Exercise directions:
Reproduce the lines from the one containing "Share (453, 876)" through the end of the items, replacing "Doncaster" with "Sheffield" and leaving everything else unchanged.

◇ ◇ ◇

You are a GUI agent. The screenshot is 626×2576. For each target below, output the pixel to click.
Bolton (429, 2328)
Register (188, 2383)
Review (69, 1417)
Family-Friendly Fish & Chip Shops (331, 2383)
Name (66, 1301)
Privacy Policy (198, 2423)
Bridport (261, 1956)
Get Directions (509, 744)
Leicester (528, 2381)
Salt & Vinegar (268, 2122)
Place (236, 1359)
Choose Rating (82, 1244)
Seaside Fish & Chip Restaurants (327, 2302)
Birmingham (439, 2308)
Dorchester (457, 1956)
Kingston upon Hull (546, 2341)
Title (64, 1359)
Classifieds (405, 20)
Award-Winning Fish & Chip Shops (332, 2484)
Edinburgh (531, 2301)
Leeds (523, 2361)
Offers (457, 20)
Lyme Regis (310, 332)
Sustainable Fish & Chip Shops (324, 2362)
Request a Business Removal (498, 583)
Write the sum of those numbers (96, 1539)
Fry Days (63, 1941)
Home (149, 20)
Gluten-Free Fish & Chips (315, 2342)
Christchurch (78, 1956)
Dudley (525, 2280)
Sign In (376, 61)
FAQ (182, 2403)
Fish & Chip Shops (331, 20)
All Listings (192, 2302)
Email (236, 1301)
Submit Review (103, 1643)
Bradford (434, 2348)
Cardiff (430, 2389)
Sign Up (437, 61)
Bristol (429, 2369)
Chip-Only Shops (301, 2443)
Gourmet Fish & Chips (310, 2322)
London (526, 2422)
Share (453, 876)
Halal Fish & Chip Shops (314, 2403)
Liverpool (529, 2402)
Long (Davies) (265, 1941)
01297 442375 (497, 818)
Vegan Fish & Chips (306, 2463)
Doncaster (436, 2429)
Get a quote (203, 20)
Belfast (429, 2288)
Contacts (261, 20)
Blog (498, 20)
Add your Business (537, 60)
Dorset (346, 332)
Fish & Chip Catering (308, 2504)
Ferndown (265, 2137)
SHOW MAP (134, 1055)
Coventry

◇ ◇ ◇

Reply:
Share (453, 876)
Halal Fish & Chip Shops (314, 2403)
Liverpool (529, 2402)
Long (Davies) (265, 1941)
01297 442375 (497, 818)
Vegan Fish & Chips (306, 2463)
Sheffield (436, 2429)
Get a quote (203, 20)
Belfast (429, 2288)
Contacts (261, 20)
Blog (498, 20)
Add your Business (537, 60)
Dorset (346, 332)
Fish & Chip Catering (308, 2504)
Ferndown (265, 2137)
SHOW MAP (134, 1055)
Coventry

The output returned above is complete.